*Extract provided*.
2) For muscle and fascia rehabilitation

Muscle and fascia rehab involves using electrical impulses delivered by tiny electrodes attached to your needles that help to unlock tight muscles and fascia, deactivate trigger points, and speed repair of collagen fibers damaged by chronic inflammation.

 

There are three ways to vary the intensity of the stimulation….

One, you can adjust the strength of the electrical pulse

Two you can adjust the speed of the pulse

Three, you can vary the amount of time the eStim is applied.

The strength, speed, and legnth of time the pulse is applied is a function of whether you are using your estim primarily to reduce pain, or primarily to rehab muscle..

 

When we use

 

1) To reduce pain, especially chronic pain, we keep the eStim at a low speed and low stregnth and leave it on for a longer time frame. Depending on the comfort level of the patient we may leave the eStim on for anywhere from 5 to 15 minutes.

The strength of the eStim (how strong the pulse is) is always going to be relative to the specific person and case. This is because some areas of the body may have greater impedience. But the key point is that low stregnth means that the patient only feels a gentle level of pulsation. Its very important that in all cases the eStim is adjusted to the tolerance and comfort level of the individual patient. Strong enough to feel, but never so much that the person can not relax.

The eStim needs to be comfortable so that the patient can relax during the process.

*Required work*.
a: Please list the three ways the eStim text gives to vary the intensity of the stimulation.
b: Decide whether each statement agrees with the eStim text, answering yes or no and quoting the words that settle it: (i) To reduce chronic pain, the eStim is kept at a high speed. (ii) When reducing pain, the eStim may be left on for 5 to 15 minutes. (iii) The strength of the eStim is the same for every patient.
c: Carry on the eStim text from its last sentence.
The rows have no connection to the eStim text.

*Data provided*.
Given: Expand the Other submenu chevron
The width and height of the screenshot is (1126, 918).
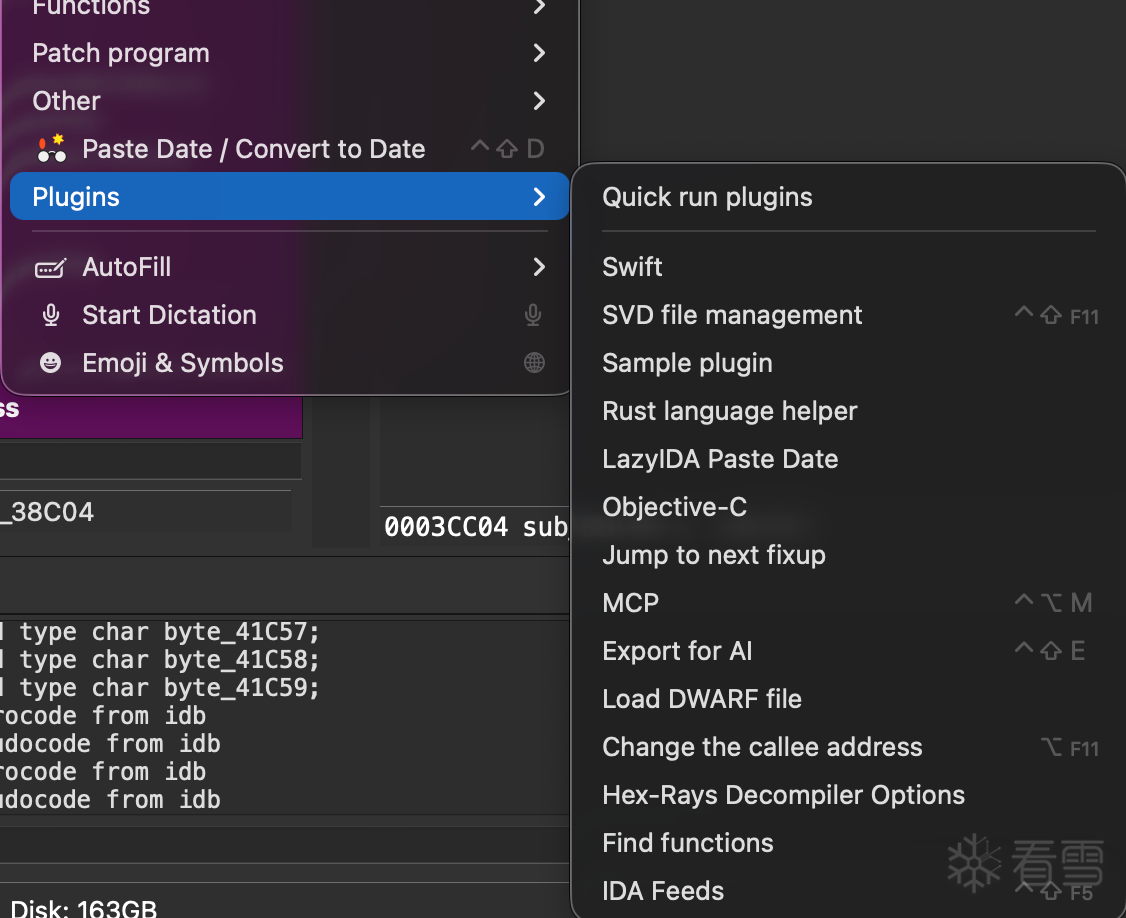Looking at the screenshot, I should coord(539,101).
==
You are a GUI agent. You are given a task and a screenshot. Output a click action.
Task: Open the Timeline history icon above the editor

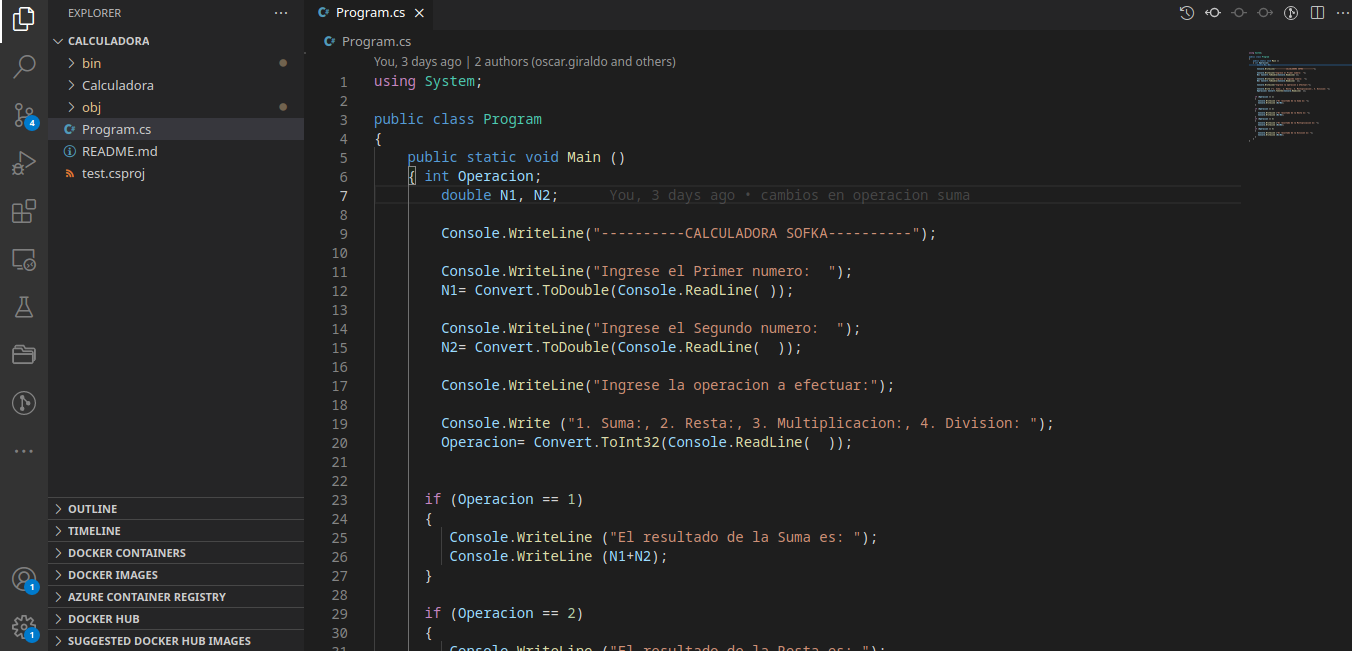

*Task answers*.
a:
1. Adjust the strength of the electrical pulse.
2. Adjust the speed of the pulse.
3. Vary the amount of time the eStim is applied.

b:
(i) No: "we keep the eStim at a low speed and low stregnth"
(ii) Yes: "we may leave the eStim on for anywhere from 5 to 15 minutes"
(iii) No: "is always going to be relative to the specific person and case"

c:
2) To unlock tight muscles and fascia that are the cause of acute trigger point pain, such as you see with athletes, we cause a stronger stimulation, that is faster and stronger, but kept on for a shorter length of time. Anotherwords, we use a relatively intense burst of stimulation for a short period.

The purpose here is to cause an alternating muscle contraction/relaxation over a short time frame.  When the fascia and muscle contracts and relaxes repeatedly, this can dramatically release trigger points and stimulate motor points, helping your muscle and fascia to release and legnthen. New blood enters the interstices and muscle cells, flushing out lactic acid and other toxic by-products of anerobic respiration that tight poorly vasculated cells resort to….

Now that the muscles have relaxed, we then see reduced inflammation at the tendon attachments and insertions. This process also can help stimulate laying down of new collagen fibers in cases of tendonosis, speeding healing of tendons, muscles, and fascial sheaths.

Here I am treating an acute case of periostititis and tendonosis of the right elbow that developed after an intense burst of activity that involved cranking and uncranking the hitch to a trailer.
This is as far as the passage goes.